◆ **Task statement**: Lift out all lines below that contain "resolution".

- - -

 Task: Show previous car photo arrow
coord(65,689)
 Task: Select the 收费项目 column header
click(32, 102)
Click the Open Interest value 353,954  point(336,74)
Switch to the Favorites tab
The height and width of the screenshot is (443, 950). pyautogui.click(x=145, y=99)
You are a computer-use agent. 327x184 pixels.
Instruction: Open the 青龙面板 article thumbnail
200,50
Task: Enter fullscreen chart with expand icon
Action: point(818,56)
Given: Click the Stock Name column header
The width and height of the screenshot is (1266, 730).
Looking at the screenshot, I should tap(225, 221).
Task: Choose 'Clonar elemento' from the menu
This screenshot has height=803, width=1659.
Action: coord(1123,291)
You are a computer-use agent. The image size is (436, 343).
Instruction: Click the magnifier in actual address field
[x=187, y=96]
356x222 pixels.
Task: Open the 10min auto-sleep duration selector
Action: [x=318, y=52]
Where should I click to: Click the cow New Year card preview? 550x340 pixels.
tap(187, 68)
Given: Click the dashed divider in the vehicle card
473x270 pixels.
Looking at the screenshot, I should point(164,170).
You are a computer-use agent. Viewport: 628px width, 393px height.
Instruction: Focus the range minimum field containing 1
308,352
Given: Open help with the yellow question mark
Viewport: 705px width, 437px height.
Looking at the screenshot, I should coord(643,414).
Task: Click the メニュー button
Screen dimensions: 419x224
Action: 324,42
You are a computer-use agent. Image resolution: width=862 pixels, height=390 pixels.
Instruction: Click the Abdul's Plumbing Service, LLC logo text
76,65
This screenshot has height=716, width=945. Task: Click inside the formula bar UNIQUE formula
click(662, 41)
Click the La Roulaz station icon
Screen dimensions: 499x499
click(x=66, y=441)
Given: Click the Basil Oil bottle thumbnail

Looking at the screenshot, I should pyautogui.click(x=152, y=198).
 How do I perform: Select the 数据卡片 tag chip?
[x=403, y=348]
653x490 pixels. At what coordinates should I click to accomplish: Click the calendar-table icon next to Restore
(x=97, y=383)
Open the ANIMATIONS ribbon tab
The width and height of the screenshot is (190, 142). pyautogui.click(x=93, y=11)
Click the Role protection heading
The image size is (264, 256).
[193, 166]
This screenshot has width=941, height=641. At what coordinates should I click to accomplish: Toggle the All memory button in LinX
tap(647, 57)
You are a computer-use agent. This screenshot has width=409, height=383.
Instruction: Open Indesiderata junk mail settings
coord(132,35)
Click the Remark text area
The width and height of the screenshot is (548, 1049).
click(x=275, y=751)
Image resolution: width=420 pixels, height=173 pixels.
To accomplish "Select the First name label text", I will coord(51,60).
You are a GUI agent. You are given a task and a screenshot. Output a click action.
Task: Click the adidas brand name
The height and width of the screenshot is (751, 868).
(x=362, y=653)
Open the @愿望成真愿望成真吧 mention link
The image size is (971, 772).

- - -

◆ **Written solution**:
You are a computer-use agent. Image resolution: width=862 pixels, height=390 pixels.
Image resolution: width=420 pixels, height=173 pixels.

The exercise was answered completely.